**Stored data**
********
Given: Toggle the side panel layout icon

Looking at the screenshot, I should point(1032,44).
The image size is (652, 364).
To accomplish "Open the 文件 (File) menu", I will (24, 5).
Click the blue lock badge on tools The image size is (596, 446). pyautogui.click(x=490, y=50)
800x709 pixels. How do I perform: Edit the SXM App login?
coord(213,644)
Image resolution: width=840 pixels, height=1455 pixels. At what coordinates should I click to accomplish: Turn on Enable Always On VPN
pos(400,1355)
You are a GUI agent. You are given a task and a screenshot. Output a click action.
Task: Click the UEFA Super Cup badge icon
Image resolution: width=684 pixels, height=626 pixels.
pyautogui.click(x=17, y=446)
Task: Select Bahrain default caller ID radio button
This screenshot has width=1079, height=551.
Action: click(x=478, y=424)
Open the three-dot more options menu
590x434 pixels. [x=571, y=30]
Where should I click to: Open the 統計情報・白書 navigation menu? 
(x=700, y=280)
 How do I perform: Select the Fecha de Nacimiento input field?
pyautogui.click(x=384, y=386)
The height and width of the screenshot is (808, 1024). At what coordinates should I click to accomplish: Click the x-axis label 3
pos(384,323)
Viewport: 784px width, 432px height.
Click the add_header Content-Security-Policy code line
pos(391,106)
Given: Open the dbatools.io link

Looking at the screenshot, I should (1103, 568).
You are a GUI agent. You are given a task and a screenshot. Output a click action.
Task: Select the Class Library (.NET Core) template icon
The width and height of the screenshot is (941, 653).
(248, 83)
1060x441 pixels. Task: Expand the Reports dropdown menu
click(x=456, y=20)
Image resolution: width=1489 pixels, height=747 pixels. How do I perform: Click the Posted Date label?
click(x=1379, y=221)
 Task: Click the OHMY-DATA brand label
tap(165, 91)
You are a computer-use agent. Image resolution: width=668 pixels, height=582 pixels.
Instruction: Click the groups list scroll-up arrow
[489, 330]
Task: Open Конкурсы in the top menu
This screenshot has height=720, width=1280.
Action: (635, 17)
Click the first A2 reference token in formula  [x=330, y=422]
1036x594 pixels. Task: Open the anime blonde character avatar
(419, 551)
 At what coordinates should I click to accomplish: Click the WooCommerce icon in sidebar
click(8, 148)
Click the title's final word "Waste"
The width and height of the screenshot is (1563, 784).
********
**What you have to do**
Reproduce all entries exactly, leaving each one whole.

**Written answer**
Given: Toggle the side panel layout icon

Looking at the screenshot, I should point(1032,44).
The image size is (652, 364).
To accomplish "Open the 文件 (File) menu", I will (24, 5).
Click the blue lock badge on tools The image size is (596, 446). pyautogui.click(x=490, y=50)
800x709 pixels. How do I perform: Edit the SXM App login?
coord(213,644)
Image resolution: width=840 pixels, height=1455 pixels. At what coordinates should I click to accomplish: Turn on Enable Always On VPN
pos(400,1355)
You are a GUI agent. You are given a task and a screenshot. Output a click action.
Task: Click the UEFA Super Cup badge icon
Image resolution: width=684 pixels, height=626 pixels.
pyautogui.click(x=17, y=446)
Task: Select Bahrain default caller ID radio button
This screenshot has width=1079, height=551.
Action: click(x=478, y=424)
Open the three-dot more options menu
590x434 pixels. [x=571, y=30]
Where should I click to: Open the 統計情報・白書 navigation menu? 
(x=700, y=280)
 How do I perform: Select the Fecha de Nacimiento input field?
pyautogui.click(x=384, y=386)
The height and width of the screenshot is (808, 1024). At what coordinates should I click to accomplish: Click the x-axis label 3
pos(384,323)
Viewport: 784px width, 432px height.
Click the add_header Content-Security-Policy code line
pos(391,106)
Given: Open the dbatools.io link

Looking at the screenshot, I should (1103, 568).
You are a GUI agent. You are given a task and a screenshot. Output a click action.
Task: Select the Class Library (.NET Core) template icon
The width and height of the screenshot is (941, 653).
(248, 83)
1060x441 pixels. Task: Expand the Reports dropdown menu
click(x=456, y=20)
Image resolution: width=1489 pixels, height=747 pixels. How do I perform: Click the Posted Date label?
click(x=1379, y=221)
 Task: Click the OHMY-DATA brand label
tap(165, 91)
You are a computer-use agent. Image resolution: width=668 pixels, height=582 pixels.
Instruction: Click the groups list scroll-up arrow
[489, 330]
Task: Open Конкурсы in the top menu
This screenshot has height=720, width=1280.
Action: (635, 17)
Click the first A2 reference token in formula  [x=330, y=422]
1036x594 pixels. Task: Open the anime blonde character avatar
(419, 551)
 At what coordinates should I click to accomplish: Click the WooCommerce icon in sidebar
click(8, 148)
Click the title's final word "Waste"
The width and height of the screenshot is (1563, 784).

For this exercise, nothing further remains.